She wished the poacher hadn’t died. He’d known more about the woods than all the rest of them together, but he’d taken an arrow through the shoulder pulling in the ladder at the towerhouse. Tarber had packed it with mud and moss from the lake, and for a day or two Kurz swore the wound was nothing, even though the flesh of his throat was turning dark while angry red welts crept up his jaw and down his chest. Then one morning he couldn’t find the strength to get up, and by the next he was dead.
They buried him under a mound of stones, and Cutjack had claimed his sword and hunting horn, while Tarber helped himself to bow and boots and knife. They’d taken it all when they left. At first they thought the two had just gone hunting, that they’d soon return with game and feed them all. But they waited and waited, until finally Gendry made them move on. Maybe Tarber and Cutjack figured they would stand a better chance without a gaggle of orphan boys to herd along. They probably would too, but that didn’t stop her hating them for leaving.
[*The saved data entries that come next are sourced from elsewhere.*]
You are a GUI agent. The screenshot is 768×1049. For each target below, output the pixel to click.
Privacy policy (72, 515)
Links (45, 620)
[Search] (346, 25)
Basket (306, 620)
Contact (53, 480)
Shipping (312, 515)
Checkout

Beneath her tree, Hot Pie barked like a dog. Kurz had told them to use animal sounds to signal to each other. An old poacher’s trick, he’d said, but he’d died before he could teach them how to make the sounds right. Hot Pie’s bird calls were awful. His dog was better, but not much.
Arya hopped from the high branch to one beneath it, her hands out for balance. A water dancer never falls. Lightfoot, her toes curled tight around the branch, she walked a few feet, hopped down to a larger limb, then swung hand over hand through the tangle of leaves until she reached the trunk. The bark was rough beneath her fingers, against her toes. She descended quickly, jumping down the final six feet, rolling when she landed.
Gendry gave her a hand to pull her up. “You were up there a long time. What could you see?”
“A fishing village, just a little place, north along the shore. Twenty-six thatch roofs and one slate, I counted. I saw part of a wagon. Someone’s there.”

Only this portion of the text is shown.